Хотел лечь спать, как вдруг снова услышал, что кто-то плачет.
— Ну вот опять, — вздохнул он. — В доме можно и не искать. И так знаю, что никого нет. Как хочется спать… Но с таким плачем в ушах разве уснёшь! Надо пойти посмотреть…
Как и накануне вечером, пожилой синьор вышел из дома и пошёл на плач, который, казалось, доносился откуда-то издалека.
Шёл он, шёл, прошёл через весь город…
И тут с ним случилось что-то странное, потому что он каким-то чудом перенёсся в совсем другой город, а потом таким же непонятным образом и в третий, но и здесь никак не мог понять, кто же это плачет.
Вот он уже обошёл пешком почти всю округу и добрался наконец до маленького селения высоко в горах.
Здесь-то он и увидел бедную женщину, которая плакала у постели больного ребёнка, потому что некого было послать за врачом.
— Я же не могу оставить малыша одного! И на улицу вывести его тоже нельзя — там очень холодно и намело много снега!
Кругом действительно всё белело от снега.
— Не надо плакать! — успокоил женщину пожилой синьор. — Скажите, где живёт доктор, и я схожу за ним. А вы пока положите на голову ребёнку мокрую салфетку, ему станет легче.

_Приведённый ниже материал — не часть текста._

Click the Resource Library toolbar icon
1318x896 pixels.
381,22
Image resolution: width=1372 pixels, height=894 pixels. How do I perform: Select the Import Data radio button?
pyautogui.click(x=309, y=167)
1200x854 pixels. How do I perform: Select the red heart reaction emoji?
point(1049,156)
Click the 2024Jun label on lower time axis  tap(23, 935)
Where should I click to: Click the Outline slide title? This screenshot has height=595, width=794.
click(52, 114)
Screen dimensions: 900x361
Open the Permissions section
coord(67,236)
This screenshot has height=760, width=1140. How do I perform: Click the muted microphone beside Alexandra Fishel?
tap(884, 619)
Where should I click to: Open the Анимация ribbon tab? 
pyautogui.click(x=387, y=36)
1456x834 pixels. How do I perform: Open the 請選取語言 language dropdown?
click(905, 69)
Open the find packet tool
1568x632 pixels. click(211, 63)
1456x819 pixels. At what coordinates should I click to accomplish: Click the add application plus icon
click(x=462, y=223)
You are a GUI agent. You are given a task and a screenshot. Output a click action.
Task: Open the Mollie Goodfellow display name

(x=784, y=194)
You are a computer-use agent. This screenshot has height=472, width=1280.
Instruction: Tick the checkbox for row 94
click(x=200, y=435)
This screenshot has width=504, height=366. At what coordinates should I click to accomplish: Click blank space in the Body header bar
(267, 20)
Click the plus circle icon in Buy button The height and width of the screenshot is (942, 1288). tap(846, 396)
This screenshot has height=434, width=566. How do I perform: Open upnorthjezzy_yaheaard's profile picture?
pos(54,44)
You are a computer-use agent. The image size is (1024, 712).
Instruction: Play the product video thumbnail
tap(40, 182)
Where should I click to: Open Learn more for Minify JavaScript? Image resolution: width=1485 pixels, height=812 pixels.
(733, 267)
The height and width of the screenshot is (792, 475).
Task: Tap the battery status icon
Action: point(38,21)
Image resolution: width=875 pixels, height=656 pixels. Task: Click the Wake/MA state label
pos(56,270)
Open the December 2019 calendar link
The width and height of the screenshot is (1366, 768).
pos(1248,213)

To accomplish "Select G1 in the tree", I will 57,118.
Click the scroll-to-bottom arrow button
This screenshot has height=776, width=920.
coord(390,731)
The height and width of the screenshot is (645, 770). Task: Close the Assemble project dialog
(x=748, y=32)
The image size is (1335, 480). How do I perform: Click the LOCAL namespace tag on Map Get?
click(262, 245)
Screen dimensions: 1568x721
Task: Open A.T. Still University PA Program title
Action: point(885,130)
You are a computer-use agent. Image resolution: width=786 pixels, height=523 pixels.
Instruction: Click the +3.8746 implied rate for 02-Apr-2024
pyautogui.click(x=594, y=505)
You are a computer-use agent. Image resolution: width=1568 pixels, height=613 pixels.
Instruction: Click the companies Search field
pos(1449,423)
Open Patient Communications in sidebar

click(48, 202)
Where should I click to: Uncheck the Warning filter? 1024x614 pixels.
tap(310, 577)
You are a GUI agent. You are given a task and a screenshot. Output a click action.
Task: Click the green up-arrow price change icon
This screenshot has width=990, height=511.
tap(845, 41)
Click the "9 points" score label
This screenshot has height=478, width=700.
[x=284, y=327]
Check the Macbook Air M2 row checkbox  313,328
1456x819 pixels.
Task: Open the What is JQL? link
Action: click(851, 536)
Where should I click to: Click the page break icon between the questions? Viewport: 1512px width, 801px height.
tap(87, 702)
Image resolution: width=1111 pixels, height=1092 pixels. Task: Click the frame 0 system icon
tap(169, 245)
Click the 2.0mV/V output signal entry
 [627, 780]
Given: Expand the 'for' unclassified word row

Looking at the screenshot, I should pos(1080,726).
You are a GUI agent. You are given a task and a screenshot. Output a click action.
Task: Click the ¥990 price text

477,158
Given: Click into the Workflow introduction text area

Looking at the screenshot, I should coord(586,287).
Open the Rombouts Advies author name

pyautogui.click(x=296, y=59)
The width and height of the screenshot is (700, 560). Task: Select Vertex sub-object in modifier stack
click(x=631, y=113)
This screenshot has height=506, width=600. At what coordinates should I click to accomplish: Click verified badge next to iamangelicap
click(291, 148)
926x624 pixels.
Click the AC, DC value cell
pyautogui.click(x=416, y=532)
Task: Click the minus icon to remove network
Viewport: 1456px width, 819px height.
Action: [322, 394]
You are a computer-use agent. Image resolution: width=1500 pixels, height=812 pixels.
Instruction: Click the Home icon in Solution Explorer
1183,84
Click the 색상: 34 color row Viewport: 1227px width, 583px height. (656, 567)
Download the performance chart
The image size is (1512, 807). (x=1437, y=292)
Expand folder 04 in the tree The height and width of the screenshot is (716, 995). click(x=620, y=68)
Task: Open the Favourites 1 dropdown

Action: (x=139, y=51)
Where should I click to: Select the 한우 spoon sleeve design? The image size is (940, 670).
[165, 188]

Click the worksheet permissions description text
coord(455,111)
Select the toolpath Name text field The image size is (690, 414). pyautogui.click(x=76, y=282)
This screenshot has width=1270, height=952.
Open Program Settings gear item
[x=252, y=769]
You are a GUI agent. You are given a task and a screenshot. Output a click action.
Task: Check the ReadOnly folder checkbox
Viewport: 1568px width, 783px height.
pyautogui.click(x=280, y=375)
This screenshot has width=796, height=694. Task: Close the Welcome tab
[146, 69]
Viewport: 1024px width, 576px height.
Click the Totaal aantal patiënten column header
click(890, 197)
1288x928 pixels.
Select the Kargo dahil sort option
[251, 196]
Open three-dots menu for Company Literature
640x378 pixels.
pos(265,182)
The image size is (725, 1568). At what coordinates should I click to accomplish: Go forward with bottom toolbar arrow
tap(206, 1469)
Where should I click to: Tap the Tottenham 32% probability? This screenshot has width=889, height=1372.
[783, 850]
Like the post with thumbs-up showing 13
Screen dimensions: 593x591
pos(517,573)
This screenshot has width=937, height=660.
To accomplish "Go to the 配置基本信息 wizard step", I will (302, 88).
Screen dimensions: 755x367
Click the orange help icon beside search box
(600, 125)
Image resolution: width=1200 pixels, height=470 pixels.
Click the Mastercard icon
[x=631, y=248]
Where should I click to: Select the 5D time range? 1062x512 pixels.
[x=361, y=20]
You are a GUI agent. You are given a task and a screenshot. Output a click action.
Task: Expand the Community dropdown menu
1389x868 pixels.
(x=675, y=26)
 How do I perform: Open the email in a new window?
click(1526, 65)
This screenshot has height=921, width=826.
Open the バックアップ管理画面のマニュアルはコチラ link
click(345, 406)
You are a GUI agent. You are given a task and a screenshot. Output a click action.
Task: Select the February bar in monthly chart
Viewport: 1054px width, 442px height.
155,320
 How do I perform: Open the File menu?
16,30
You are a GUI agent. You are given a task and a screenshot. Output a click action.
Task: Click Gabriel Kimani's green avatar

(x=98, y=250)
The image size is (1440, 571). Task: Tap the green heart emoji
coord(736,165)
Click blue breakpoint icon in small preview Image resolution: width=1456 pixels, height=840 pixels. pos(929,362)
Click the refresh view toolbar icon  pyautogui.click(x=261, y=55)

Пожилой синьор помог женщине, вызвал врача и только после этого вернулся домой.
И едва он собрался уснуть, как опять услышал плач, да так явственно, будто кто-то плакал совсем рядом — в кухне.
Нельзя же, чтобы кто-то плакал!
Пожилой синьор вздохнул, оделся, вышел на улицу и отправился на зов.
И с ним опять произошло что-то странное.
Потому что он таким же непонятным образом оказался совсем в другой стране, далеко за морем.
Там шла война, и многие люди остались без крова — их дома разрушили бомбы.
— Мужайтесь, мужайтесь! — ободрял их пожилой синьор и старался помочь по мере своих сил.
Но сил у него было немного.
И всё же людям становилось легче от его слов и участия, они перестали плакать.
И тогда он вернулся домой.
А тут уже наступило утро — не время укладываться спать.
Сегодня вечером, решил пожилой синьор, лягу пораньше.
Но всегда ведь кто-нибудь где-нибудь плачет.
Всегда кому-нибудь где-нибудь плохо — в Европе или в Африке, в Азии или в Америке.
И пожилой синьор всё время слышал чей-нибудь плач, который добирался до его подушки и не давал покоя.
И так происходило каждую ночь — изо дня в день.
Без конца преследовал его этот плач.
Иной раз кто-то плакал уж очень далеко — на другом полушарии, а он всё равно слышал.
Слышал и не мог уснуть…
Первый конец
отому что этот пожилой синьор был очень добрым человеком.
К сожалению, от постоянного недосыпания он сделался очень нервным и раздражительным.
— Если бы только я мог спать, — вздыхал он, — хотя бы через ночь. В конце концов, не один ведь я на этом свете! Неужели никого больше не тревожит этот плач и никому не приходит в голову подняться с постели и посмотреть, кто же это плачет?
Иногда, услышав плач, он пытался уговорить себя:
— Сегодня не пойду! Я простужен, у меня болит спина. В конце концов, никто не может упрекнуть меня в том, что я эгоист.
Но кто-то где-то плакал, да так горестно, что пожилой синьор всё-таки поднимался и шёл на помощь.
Он уставал всё больше и больше. И сил у него оставалось всё меньше.